-- Opening Marker --

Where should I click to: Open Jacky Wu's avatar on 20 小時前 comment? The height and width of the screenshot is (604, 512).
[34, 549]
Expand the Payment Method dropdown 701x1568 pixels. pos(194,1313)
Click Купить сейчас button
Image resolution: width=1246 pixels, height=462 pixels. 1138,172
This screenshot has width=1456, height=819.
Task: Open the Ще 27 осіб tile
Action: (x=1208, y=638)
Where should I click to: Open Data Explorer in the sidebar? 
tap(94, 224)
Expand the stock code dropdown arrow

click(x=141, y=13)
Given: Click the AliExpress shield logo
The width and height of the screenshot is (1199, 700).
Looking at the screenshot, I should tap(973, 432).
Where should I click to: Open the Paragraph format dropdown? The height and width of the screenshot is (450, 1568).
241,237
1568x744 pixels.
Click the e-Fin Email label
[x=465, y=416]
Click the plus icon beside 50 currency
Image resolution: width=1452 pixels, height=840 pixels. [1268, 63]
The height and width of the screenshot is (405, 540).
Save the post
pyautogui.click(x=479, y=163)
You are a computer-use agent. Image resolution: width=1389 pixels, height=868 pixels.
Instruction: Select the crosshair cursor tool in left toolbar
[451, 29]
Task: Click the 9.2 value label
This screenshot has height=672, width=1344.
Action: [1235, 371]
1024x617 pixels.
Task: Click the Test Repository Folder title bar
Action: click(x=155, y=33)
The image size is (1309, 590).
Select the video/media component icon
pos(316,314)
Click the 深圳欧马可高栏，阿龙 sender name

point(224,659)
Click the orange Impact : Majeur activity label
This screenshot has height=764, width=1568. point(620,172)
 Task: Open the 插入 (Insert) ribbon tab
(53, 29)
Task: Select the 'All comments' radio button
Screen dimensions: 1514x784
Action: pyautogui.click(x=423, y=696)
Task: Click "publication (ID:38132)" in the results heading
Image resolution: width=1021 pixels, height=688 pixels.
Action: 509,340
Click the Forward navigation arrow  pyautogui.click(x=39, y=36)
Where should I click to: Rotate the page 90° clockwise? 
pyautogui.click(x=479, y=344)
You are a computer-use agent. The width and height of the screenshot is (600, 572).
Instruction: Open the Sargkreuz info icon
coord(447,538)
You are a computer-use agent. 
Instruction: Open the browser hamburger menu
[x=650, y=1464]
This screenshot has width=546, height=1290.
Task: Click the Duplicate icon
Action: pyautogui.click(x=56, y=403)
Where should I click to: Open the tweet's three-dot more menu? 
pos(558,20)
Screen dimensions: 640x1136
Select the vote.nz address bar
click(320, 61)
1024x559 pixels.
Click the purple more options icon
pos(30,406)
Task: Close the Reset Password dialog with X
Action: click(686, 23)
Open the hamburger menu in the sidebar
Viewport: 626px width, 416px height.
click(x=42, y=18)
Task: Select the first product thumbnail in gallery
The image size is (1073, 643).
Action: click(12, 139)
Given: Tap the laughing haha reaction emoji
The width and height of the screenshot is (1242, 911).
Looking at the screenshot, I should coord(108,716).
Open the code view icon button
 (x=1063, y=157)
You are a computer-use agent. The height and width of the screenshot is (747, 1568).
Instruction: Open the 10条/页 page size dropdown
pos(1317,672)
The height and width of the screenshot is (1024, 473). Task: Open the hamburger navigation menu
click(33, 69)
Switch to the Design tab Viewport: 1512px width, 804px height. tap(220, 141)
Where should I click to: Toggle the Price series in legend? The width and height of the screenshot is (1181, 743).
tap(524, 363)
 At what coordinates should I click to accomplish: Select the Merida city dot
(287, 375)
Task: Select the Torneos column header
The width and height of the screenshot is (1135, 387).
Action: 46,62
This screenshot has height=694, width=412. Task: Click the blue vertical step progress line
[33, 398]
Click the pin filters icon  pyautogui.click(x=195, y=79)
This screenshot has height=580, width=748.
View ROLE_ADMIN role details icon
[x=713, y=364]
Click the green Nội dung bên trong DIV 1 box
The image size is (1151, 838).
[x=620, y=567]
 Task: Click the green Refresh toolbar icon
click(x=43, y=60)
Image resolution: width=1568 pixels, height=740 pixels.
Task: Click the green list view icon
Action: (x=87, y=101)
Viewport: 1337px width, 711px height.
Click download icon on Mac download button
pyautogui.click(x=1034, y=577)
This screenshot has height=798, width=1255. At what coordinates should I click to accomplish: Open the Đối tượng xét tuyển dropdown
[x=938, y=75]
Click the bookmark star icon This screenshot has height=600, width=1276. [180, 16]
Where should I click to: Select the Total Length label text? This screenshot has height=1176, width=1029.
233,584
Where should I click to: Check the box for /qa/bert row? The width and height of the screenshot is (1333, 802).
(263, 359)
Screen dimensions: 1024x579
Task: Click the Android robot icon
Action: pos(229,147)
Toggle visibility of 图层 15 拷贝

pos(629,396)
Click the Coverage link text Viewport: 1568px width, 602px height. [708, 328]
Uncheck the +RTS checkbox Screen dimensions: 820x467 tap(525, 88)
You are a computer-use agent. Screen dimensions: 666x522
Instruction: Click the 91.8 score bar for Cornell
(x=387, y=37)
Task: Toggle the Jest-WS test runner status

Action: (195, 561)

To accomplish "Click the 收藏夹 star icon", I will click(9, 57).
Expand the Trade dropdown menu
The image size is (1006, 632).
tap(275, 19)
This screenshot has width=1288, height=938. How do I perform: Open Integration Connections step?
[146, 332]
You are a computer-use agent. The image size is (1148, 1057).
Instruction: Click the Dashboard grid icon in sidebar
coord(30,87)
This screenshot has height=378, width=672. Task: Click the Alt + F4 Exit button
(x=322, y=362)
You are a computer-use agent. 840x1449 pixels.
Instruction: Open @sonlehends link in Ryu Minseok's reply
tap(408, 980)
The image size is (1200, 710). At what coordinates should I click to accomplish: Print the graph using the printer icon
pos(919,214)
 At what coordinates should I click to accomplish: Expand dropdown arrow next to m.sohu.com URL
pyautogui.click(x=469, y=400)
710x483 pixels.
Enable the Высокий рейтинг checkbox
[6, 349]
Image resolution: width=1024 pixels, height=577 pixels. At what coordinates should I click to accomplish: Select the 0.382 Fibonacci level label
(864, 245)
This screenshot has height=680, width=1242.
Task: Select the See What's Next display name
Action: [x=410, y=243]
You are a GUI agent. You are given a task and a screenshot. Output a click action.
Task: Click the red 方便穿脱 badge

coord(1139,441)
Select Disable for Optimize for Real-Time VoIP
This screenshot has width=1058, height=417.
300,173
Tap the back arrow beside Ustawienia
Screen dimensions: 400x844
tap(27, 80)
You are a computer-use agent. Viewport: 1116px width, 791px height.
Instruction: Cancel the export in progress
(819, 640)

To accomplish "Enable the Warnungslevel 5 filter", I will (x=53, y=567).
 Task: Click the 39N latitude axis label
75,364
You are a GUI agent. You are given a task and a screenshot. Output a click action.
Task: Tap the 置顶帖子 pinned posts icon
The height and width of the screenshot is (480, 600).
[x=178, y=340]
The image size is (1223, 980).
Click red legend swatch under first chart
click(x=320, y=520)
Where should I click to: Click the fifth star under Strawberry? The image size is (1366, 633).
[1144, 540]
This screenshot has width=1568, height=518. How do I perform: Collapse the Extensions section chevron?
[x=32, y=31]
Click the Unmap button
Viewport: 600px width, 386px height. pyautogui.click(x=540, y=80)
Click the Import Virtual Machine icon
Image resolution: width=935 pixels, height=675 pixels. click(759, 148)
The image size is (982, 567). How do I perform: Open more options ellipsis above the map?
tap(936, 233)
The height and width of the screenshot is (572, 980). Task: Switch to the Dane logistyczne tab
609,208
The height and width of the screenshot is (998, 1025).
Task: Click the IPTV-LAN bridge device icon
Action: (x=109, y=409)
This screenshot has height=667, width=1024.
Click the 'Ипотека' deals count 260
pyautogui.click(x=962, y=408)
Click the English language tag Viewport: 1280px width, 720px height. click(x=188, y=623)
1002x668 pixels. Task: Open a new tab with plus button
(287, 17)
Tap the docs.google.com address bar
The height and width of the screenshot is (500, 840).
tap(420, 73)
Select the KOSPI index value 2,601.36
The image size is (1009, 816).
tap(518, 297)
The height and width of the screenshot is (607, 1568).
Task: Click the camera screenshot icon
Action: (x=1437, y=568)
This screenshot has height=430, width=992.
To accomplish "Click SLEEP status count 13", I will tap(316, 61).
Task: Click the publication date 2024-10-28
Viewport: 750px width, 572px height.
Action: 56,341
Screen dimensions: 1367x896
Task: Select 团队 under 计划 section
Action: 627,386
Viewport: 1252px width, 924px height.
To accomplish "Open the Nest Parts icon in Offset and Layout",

-- Closing Marker --

What is being asked – For each line in the data above that contains the string "agent", extract the line.

Task result –
You are a computer-use agent. Image resolution: width=1389 pixels, height=868 pixels.
You are a computer-use agent. The width and height of the screenshot is (600, 572).
You are a computer-use agent. 
You are a computer-use agent. The height and width of the screenshot is (747, 1568).
You are a computer-use agent. Screen dimensions: 666x522
You are a computer-use agent. The image size is (1148, 1057).
You are a computer-use agent. 840x1449 pixels.
You are a GUI agent. You are given a task and a screenshot. Output a click action.
You are a computer-use agent. Viewport: 1116px width, 791px height.
You are a GUI agent. You are given a task and a screenshot. Output a click action.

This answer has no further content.